Even if pause execution while inside the application code there might not be a great stack which contains all relevant data. It will only contain the information since the last task resumption (e.g. through a callback). Depending on your solution (C callbacks, C++ closures, C# or Kotlin async/await, Rust async/await) the information will be between not very helpful and somewhat understandable, but never on par with a synchronous call.

[+] cyphar|5 years ago|reply

You would want to start using the more modern debugging tools, namely dynamic tracing tools like bpftrace[1]. Though in fairness, it might be a tad tricky to get a trace for a specific file without some more complicated scripts.

[1]: https://github.com/iovisor/bpftrace

[+] shuss|5 years ago|reply

This is such a great point. Never thought how async I/O could be a problem this way. In the SQ polling example, I used BPF to "prove" that the process does not make system calls:

https://unixism.net/loti/tutorial/sq_poll.html

Could be a good idea to use BPF to expose what io_uring is doing. Just a wild thought.

[+] matheusmoreira|5 years ago|reply

Good point. Would be great if the submission and completion ring buffers were accessible via procfs.

[+] ecnahc515|5 years ago|reply

Could eBPF be used? I'm really not sure myself.

[+] dirtydroog|5 years ago|reply

Use timeouts?

[+] tyingq|5 years ago|reply

There are some benchmarks that show io_uring as a significant boost over aio: https://www.phoronix.com/scan.php?page=news_item&px=Linux-5....

I see that nginx accepted a pull request to use it, mid last year: https://github.com/hakasenyang/openssl-patch/issues/21

Curious if it's also been adopted by other popular IO intensive software.

[+] shuss|5 years ago|reply

Oh, yeah. QEMU 5.0 already uses io_uring. In fact, it uses liburing. Check out the changelog: https://wiki.qemu.org/ChangeLog/5.0

[+] frevib|5 years ago|reply

Echo server benchmarks, io_uring vs epoll: https://github.com/frevib/io_uring-echo-server/blob/io-uring...

[+] jandrewrogers|5 years ago|reply

I have not adopted io_uring yet because it isn't clear that it will provide useful performance improvements over linux aio in cases where the disk I/O subsystem is already highly optimized. Where io_uring seems to show a benefit relative to linux aio is more naive software design, which adds a lot of value but is a somewhat different value proposition than has been expressed.

For software that is already capable of driving storage hardware at its theoretical limit, the benefit is less immediate and offset by the requirement of having a very recent Linux kernel.

[+] jra_samba|5 years ago|reply

Samba can optionally use it if you explicitly load the vfs_io_uring module, but it exposed a bug for us (see my comment above). We're fixing it right now.

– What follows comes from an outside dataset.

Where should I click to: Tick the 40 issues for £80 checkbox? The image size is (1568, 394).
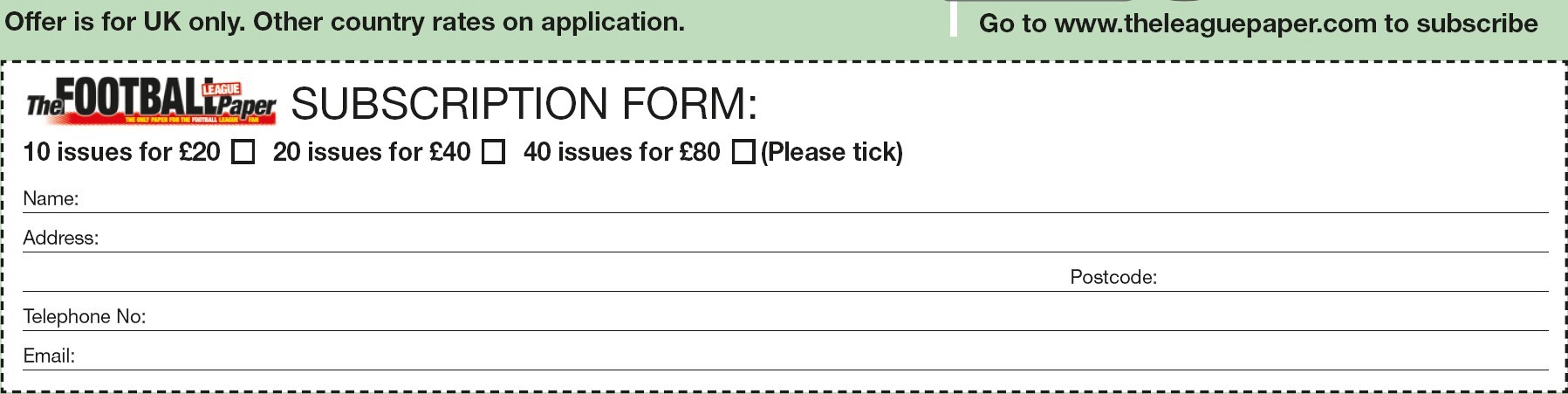(x=743, y=152)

[+] eMSF|5 years ago|reply

A comment from the cat example:

>/* For each block of the file we need to read, we allocate an iovec struct which is indexed into the iovecs array. This array is passed in as part of the submission. If you don't understand this, then you need to look up how the readv() and writev() system calls work. */

I have to say, I don't really understand why the author chose to individually allocate (up to millions of) single kilobyte buffers for each file. Perhaps there is a reason for it, but I think they should elaborate the choice. Anyway, I guess the first example is too simplified, which is why what follows after is not built on top of it in any way, hence they feel disjointed.

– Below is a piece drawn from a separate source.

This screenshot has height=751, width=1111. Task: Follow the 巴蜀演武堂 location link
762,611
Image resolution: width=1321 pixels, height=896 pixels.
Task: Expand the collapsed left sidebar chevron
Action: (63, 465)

The bigger problem here is that I don't know the author, or how talented they are. Choices like that, or writing non-async-signal-safe signal handlers don't help in estimating it, either. Is the rest of the advice sound?

[+] shuss|5 years ago|reply

The author here: All examples in the guide are aimed at throwing light at the io_uring and liburing interfaces. They are not very useful or very real-worldish examples. The idea with this example in particular is to show the difference how readv/writev work synchronously vs how they would be "called" io_uring. May be I should call out the fact that these programs are more tuned towards explaining the io_uring interface a lot more in the text. Thanks for the feedback.

[+] matheusmoreira|5 years ago|reply

So awesome... The ring buffer is like a generic asynchronous system call submission mechanism. The set of supported operations is already a subset of available Linux system calls:

https://github.com/torvalds/linux/blob/master/include/uapi/l...

It almost gained support for ioctl:

https://lwn.net/Articles/810414/

Wouldn't it be cool if it gained support for other types of system calls? Something this awesome shouldn't be restricted to I/O...

[+] diegocg|5 years ago|reply

The author seems to be planning to expand it to be usable as a generic way of doing asynchronous syscalls

[+] ignoramous|5 years ago|reply

Anyone familiar with the Infiniband's approach to exposing IO via rx/tx queues [0] comment whether it seems similar to io_uring's ring-buffers [1]? How do these contrast against each other?

[0] https://www.cisco.com/c/en/us/td/docs/server_nw_virtual/2-10...

[1] https://news.ycombinator.com/item?id=19846261

[+] DmitryOlshansky|5 years ago|reply

Very limited experience with Infiniband but it seems similar, a bit more flexible (esp recently with more syscalls supported).

Also similar to but more general than RIO Sockets of Win8+:

https://docs.microsoft.com/en-us/previous-versions/windows/i...

[+] throw7|5 years ago|reply

The site pushes really hard that you shouldn't use the low-level system calls in your code and that you should (always?) be using a library (liburing).

What exactly is liburing bringing to the table that I shouldn't be using the uring syscalls directly?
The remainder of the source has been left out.